Alzheimer's Drug Proven To Slow Cognitive Decline, Side Effects Raise Concerns
An experimental Alzheimer's disease drug from Eisai and Biogen has observed slowed cognitive decline in a closely watched trial in patients with early stages of the disease
In a major breakthrough in the fight against Alzheimer’s, a clinical trial confirmed that a drug slows cognitive decline in patients with early stages of the disease.
The outcome comes after almost decades of trials in the field paving way for the industry to say Alzheimer’s which affects 30 million people worldwide could be treatable.
“This is the first drug that provides a real treatment option for Alzheimer patients,” said Bart De Strooper, director of the UK Dementia Research Institute at University College London, The Guardian reported.
What’s the experimental drug?
An experimental Alzheimer's disease drug called lecanemab from Eisai and Biogen has observed slowed cognitive decline in a closely watched trial. However, it may carry a risk of dangerous side effects for certain patients, according to new data presented on Tuesday, news agency Reuters reported. Eisai is a Japanese pharmaceutical company and Biogen is an American biotechnology company.

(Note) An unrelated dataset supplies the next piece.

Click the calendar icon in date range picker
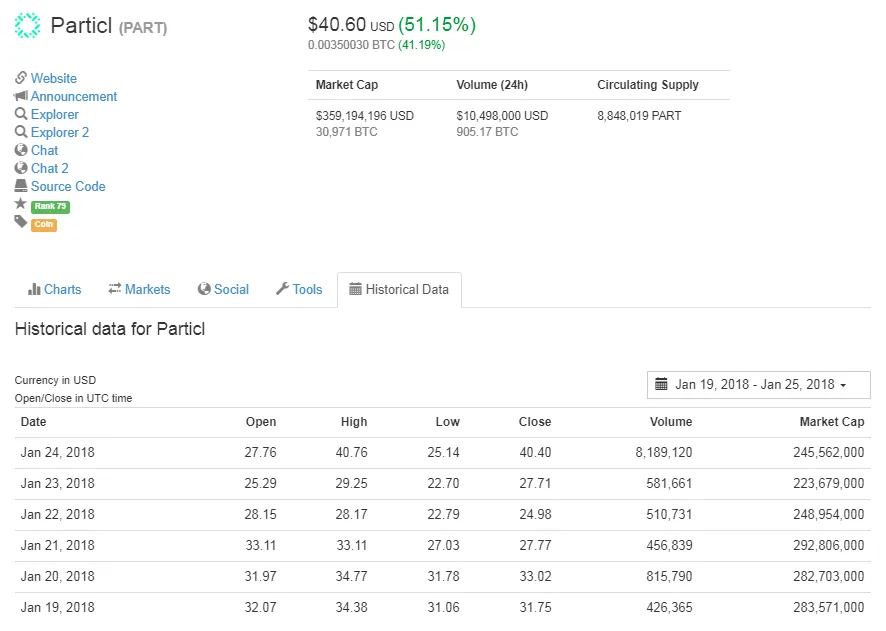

In September, the company announced the 18-month-long trial that comprised nearly 1,800 participants with early-stage Alzheimer's analysed that treatment with lecanemab reduced the rate of decline on a clinical dementia scale (CDR-SB) by 27 per cent compared to a placebo, the report added.

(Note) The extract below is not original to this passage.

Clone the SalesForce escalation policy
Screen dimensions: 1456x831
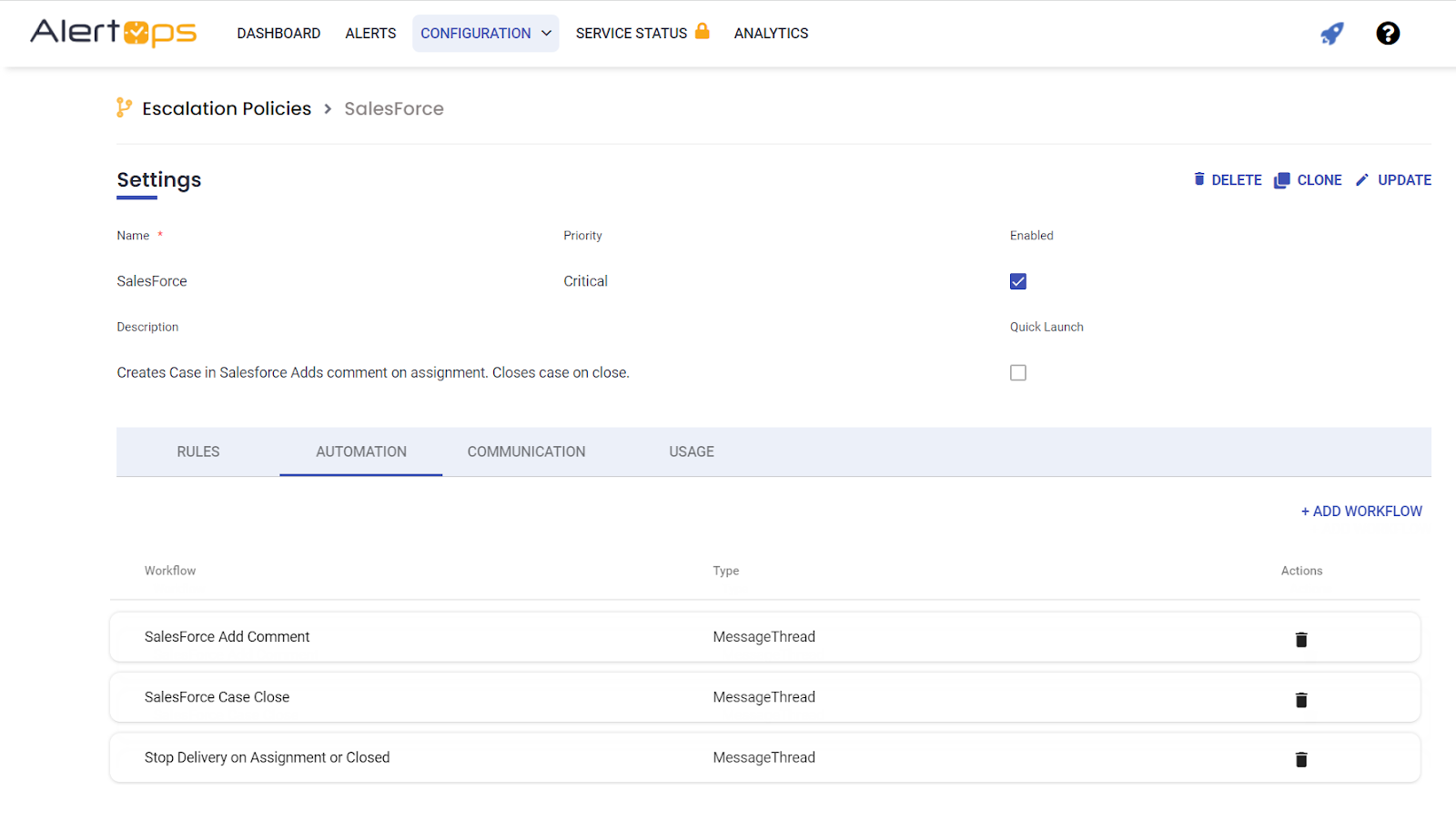click(x=1308, y=180)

APOE4 carriers, or the people with APOE4 genes, did show improvement on the trial's secondary goals, including other measures of cognition and daily function. APOE4 is the strongest risk factor gene for Alzheimer's disease. Overall, lecanemab patients benefited by 23 per cent to 37 per cent compared with a placebo on these secondary trial goals.
"All of these amyloid-lowering drugs carry a risk for an increased brain hemorrhage," the report quoted Dr Ronald Petersen of the Mayo Clinic in Rochester, Minnesota, as saying. "I think the primary outcomes, the secondary outcomes, the amyloid-lowering is pretty impressive." Amyloids are a group of proteins that are linked to the occurrence of various diseases in human beings.
The Alzheimer's Association has called on US regulators to approve the company's application for accelerated approval. The association said the data confirms the drug "can meaningfully change the course of the disease for people in the earliest stages of Alzheimer’s disease."
What are the side effects of the drug?
The drug is linked to a type of brain swelling in 12.6 per cent of trial patients, a similar side effect seen with other similar drugs in the past. Around 14 per cent percent of patients had microhaemorrhages in the brain, a condition linked to two recent deaths of people receiving lecanemab in a follow-on study - and five patients suffered microhaemorrhages.
The trial showed no benefit on the CDR-SB measure for some patients with a genetic risk of developing the mind-wasting disease.
About 16 per cent of participants had two copies (homozygous) of the APOE4 gene variant known to raise the risk of developing Alzheimer's, 53 per cent had one copy of the gene (heterozygous), and 31 per cent were non-carriers.
Researchers also raised other concerns that may hamper the drug’s adoption.
Lecanemab is costlier between £10,000 and £30,000 per patient a year with such a modest effect, at least over 18 months, that it is unclear whether patients would notice any benefit, The Guardian report noted.
It will now be seen whether the UK’s Medicines and Healthcare products Regulatory Agency and the National Institute for Health and Care Excellence (Nice) approve the drug.